Restate, word for word, each record that follows.
━━━━━━
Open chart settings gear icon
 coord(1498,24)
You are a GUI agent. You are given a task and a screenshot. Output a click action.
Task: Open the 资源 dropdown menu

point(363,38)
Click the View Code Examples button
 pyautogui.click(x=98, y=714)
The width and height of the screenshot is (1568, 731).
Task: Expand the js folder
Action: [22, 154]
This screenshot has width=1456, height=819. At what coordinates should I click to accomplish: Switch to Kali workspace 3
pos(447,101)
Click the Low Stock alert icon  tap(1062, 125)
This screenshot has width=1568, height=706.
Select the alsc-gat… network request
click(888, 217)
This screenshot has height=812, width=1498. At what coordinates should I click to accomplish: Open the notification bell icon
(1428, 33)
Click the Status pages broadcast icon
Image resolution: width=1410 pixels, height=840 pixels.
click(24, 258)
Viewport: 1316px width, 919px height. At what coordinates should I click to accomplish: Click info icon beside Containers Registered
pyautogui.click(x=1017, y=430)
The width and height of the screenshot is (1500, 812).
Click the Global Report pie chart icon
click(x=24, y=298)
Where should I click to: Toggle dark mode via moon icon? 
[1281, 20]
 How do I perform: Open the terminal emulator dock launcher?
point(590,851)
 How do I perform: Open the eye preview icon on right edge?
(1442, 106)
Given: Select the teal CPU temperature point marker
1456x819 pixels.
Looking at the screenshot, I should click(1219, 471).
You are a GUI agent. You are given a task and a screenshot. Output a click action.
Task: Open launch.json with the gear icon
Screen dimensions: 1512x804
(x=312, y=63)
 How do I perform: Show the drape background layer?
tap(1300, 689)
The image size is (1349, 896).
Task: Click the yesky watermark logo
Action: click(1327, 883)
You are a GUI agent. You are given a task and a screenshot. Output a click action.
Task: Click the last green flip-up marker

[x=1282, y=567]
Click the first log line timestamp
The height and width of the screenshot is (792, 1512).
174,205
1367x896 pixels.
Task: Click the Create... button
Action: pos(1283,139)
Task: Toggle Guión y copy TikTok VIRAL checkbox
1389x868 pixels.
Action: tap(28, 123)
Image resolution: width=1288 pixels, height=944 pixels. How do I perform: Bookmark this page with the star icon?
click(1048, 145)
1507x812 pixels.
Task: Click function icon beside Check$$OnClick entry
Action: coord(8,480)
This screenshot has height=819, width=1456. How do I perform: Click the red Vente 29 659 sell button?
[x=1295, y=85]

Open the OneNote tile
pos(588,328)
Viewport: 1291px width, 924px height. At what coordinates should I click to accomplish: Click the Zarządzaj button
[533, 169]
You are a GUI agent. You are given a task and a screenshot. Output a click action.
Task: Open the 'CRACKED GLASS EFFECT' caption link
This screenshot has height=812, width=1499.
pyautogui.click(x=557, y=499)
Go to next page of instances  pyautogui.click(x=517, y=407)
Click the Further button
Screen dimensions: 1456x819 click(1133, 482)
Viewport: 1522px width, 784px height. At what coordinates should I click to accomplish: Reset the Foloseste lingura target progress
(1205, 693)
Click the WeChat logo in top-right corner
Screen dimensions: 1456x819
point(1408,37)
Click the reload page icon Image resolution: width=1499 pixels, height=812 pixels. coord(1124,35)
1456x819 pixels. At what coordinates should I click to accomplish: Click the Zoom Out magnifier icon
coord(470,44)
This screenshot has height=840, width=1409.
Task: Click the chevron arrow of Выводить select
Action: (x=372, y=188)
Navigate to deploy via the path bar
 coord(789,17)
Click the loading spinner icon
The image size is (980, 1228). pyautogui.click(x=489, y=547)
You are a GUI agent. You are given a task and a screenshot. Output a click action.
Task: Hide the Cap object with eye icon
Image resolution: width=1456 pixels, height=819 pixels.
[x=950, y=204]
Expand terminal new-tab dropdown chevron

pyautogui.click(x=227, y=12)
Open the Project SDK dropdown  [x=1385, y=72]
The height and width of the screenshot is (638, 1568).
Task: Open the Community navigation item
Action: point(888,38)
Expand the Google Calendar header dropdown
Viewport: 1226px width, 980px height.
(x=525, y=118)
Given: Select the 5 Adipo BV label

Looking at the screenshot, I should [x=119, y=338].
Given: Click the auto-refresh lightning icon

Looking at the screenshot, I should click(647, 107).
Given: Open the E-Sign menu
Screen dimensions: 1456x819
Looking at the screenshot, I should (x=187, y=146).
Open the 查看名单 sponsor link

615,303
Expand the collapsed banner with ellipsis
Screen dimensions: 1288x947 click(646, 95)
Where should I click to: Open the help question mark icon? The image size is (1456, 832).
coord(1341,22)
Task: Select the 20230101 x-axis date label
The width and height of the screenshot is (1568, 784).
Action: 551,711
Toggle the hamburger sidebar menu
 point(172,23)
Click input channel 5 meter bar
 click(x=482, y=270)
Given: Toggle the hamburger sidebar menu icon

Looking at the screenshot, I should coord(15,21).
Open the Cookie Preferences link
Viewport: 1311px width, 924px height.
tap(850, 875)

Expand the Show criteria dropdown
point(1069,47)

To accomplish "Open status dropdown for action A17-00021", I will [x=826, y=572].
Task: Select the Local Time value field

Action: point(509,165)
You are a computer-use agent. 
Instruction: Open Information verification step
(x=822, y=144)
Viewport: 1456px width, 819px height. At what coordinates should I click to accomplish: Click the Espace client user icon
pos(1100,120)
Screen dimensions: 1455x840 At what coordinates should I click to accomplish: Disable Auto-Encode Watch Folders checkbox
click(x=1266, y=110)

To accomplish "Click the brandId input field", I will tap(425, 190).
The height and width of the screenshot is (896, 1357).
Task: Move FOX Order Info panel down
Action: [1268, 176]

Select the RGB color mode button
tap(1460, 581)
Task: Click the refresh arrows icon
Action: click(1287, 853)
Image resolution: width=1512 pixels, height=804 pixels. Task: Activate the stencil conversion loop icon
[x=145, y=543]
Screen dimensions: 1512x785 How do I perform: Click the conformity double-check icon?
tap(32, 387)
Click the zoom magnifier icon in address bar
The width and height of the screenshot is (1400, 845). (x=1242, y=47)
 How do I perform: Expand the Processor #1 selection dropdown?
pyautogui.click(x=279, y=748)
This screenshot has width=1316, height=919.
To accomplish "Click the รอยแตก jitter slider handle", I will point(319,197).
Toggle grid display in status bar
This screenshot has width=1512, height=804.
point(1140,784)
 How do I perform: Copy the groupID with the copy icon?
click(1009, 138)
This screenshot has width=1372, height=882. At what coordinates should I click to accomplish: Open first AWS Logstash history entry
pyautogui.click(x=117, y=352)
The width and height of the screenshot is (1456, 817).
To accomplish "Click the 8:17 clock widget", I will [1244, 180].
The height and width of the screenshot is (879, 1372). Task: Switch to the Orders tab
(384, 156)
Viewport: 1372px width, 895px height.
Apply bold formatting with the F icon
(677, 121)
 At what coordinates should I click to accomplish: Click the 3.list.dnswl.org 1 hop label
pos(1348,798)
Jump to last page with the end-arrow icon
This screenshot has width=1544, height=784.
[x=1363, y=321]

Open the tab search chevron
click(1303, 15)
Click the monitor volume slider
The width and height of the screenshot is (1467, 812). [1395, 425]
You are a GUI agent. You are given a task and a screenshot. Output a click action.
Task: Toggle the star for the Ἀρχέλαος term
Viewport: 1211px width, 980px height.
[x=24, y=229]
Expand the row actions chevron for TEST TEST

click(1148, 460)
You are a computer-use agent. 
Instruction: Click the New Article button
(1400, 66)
━━━━━━
» Task result:
Open chart settings gear icon
 coord(1498,24)
You are a GUI agent. You are given a task and a screenshot. Output a click action.
Task: Open the 资源 dropdown menu

point(363,38)
Click the View Code Examples button
 pyautogui.click(x=98, y=714)
The width and height of the screenshot is (1568, 731).
Task: Expand the js folder
Action: [22, 154]
This screenshot has width=1456, height=819. At what coordinates should I click to accomplish: Switch to Kali workspace 3
pos(447,101)
Click the Low Stock alert icon  tap(1062, 125)
This screenshot has width=1568, height=706.
Select the alsc-gat… network request
click(888, 217)
This screenshot has height=812, width=1498. At what coordinates should I click to accomplish: Open the notification bell icon
(1428, 33)
Click the Status pages broadcast icon
Image resolution: width=1410 pixels, height=840 pixels.
click(24, 258)
Viewport: 1316px width, 919px height. At what coordinates should I click to accomplish: Click info icon beside Containers Registered
pyautogui.click(x=1017, y=430)
The width and height of the screenshot is (1500, 812).
Click the Global Report pie chart icon
click(x=24, y=298)
Where should I click to: Toggle dark mode via moon icon? 
[1281, 20]
 How do I perform: Open the terminal emulator dock launcher?
point(590,851)
 How do I perform: Open the eye preview icon on right edge?
(1442, 106)
Given: Select the teal CPU temperature point marker
1456x819 pixels.
Looking at the screenshot, I should click(1219, 471).
You are a GUI agent. You are given a task and a screenshot. Output a click action.
Task: Open launch.json with the gear icon
Screen dimensions: 1512x804
(x=312, y=63)
 How do I perform: Show the drape background layer?
tap(1300, 689)
The image size is (1349, 896).
Task: Click the yesky watermark logo
Action: click(1327, 883)
You are a GUI agent. You are given a task and a screenshot. Output a click action.
Task: Click the last green flip-up marker

[x=1282, y=567]
Click the first log line timestamp
The height and width of the screenshot is (792, 1512).
174,205
1367x896 pixels.
Task: Click the Create... button
Action: pos(1283,139)
Task: Toggle Guión y copy TikTok VIRAL checkbox
1389x868 pixels.
Action: tap(28, 123)
Image resolution: width=1288 pixels, height=944 pixels. How do I perform: Bookmark this page with the star icon?
click(1048, 145)
1507x812 pixels.
Task: Click function icon beside Check$$OnClick entry
Action: coord(8,480)
This screenshot has height=819, width=1456. How do I perform: Click the red Vente 29 659 sell button?
[x=1295, y=85]

Open the OneNote tile
pos(588,328)
Viewport: 1291px width, 924px height. At what coordinates should I click to accomplish: Click the Zarządzaj button
[533, 169]
You are a GUI agent. You are given a task and a screenshot. Output a click action.
Task: Open the 'CRACKED GLASS EFFECT' caption link
This screenshot has height=812, width=1499.
pyautogui.click(x=557, y=499)
Go to next page of instances  pyautogui.click(x=517, y=407)
Click the Further button
Screen dimensions: 1456x819 click(1133, 482)
Viewport: 1522px width, 784px height. At what coordinates should I click to accomplish: Reset the Foloseste lingura target progress
(1205, 693)
Click the WeChat logo in top-right corner
Screen dimensions: 1456x819
point(1408,37)
Click the reload page icon Image resolution: width=1499 pixels, height=812 pixels. coord(1124,35)
1456x819 pixels. At what coordinates should I click to accomplish: Click the Zoom Out magnifier icon
coord(470,44)
This screenshot has height=840, width=1409.
Task: Click the chevron arrow of Выводить select
Action: (x=372, y=188)
Navigate to deploy via the path bar
 coord(789,17)
Click the loading spinner icon
The image size is (980, 1228). pyautogui.click(x=489, y=547)
You are a GUI agent. You are given a task and a screenshot. Output a click action.
Task: Hide the Cap object with eye icon
Image resolution: width=1456 pixels, height=819 pixels.
[x=950, y=204]
Expand terminal new-tab dropdown chevron

pyautogui.click(x=227, y=12)
Open the Project SDK dropdown  [x=1385, y=72]
The height and width of the screenshot is (638, 1568).
Task: Open the Community navigation item
Action: point(888,38)
Expand the Google Calendar header dropdown
Viewport: 1226px width, 980px height.
(x=525, y=118)
Given: Select the 5 Adipo BV label

Looking at the screenshot, I should [x=119, y=338].
Given: Click the auto-refresh lightning icon

Looking at the screenshot, I should click(647, 107).
Given: Open the E-Sign menu
Screen dimensions: 1456x819
Looking at the screenshot, I should (x=187, y=146).
Open the 查看名单 sponsor link

615,303
Expand the collapsed banner with ellipsis
Screen dimensions: 1288x947 click(646, 95)
Where should I click to: Open the help question mark icon? The image size is (1456, 832).
coord(1341,22)
Task: Select the 20230101 x-axis date label
The width and height of the screenshot is (1568, 784).
Action: 551,711
Toggle the hamburger sidebar menu
 point(172,23)
Click input channel 5 meter bar
 click(x=482, y=270)
Given: Toggle the hamburger sidebar menu icon

Looking at the screenshot, I should coord(15,21).
Open the Cookie Preferences link
Viewport: 1311px width, 924px height.
tap(850, 875)

Expand the Show criteria dropdown
point(1069,47)

To accomplish "Open status dropdown for action A17-00021", I will [x=826, y=572].
Task: Select the Local Time value field

Action: point(509,165)
You are a computer-use agent. 
Instruction: Open Information verification step
(x=822, y=144)
Viewport: 1456px width, 819px height. At what coordinates should I click to accomplish: Click the Espace client user icon
pos(1100,120)
Screen dimensions: 1455x840 At what coordinates should I click to accomplish: Disable Auto-Encode Watch Folders checkbox
click(x=1266, y=110)

To accomplish "Click the brandId input field", I will tap(425, 190).
The height and width of the screenshot is (896, 1357).
Task: Move FOX Order Info panel down
Action: [1268, 176]

Select the RGB color mode button
tap(1460, 581)
Task: Click the refresh arrows icon
Action: click(1287, 853)
Image resolution: width=1512 pixels, height=804 pixels. Task: Activate the stencil conversion loop icon
[x=145, y=543]
Screen dimensions: 1512x785 How do I perform: Click the conformity double-check icon?
tap(32, 387)
Click the zoom magnifier icon in address bar
The width and height of the screenshot is (1400, 845). (x=1242, y=47)
 How do I perform: Expand the Processor #1 selection dropdown?
pyautogui.click(x=279, y=748)
This screenshot has width=1316, height=919.
To accomplish "Click the รอยแตก jitter slider handle", I will point(319,197).
Toggle grid display in status bar
This screenshot has width=1512, height=804.
point(1140,784)
 How do I perform: Copy the groupID with the copy icon?
click(1009, 138)
This screenshot has width=1372, height=882. At what coordinates should I click to accomplish: Open first AWS Logstash history entry
pyautogui.click(x=117, y=352)
The width and height of the screenshot is (1456, 817).
To accomplish "Click the 8:17 clock widget", I will [1244, 180].
The height and width of the screenshot is (879, 1372). Task: Switch to the Orders tab
(384, 156)
Viewport: 1372px width, 895px height.
Apply bold formatting with the F icon
(677, 121)
 At what coordinates should I click to accomplish: Click the 3.list.dnswl.org 1 hop label
pos(1348,798)
Jump to last page with the end-arrow icon
This screenshot has width=1544, height=784.
[x=1363, y=321]

Open the tab search chevron
click(1303, 15)
Click the monitor volume slider
The width and height of the screenshot is (1467, 812). [1395, 425]
You are a GUI agent. You are given a task and a screenshot. Output a click action.
Task: Toggle the star for the Ἀρχέλαος term
Viewport: 1211px width, 980px height.
[x=24, y=229]
Expand the row actions chevron for TEST TEST

click(1148, 460)
You are a computer-use agent. 
Instruction: Click the New Article button
(1400, 66)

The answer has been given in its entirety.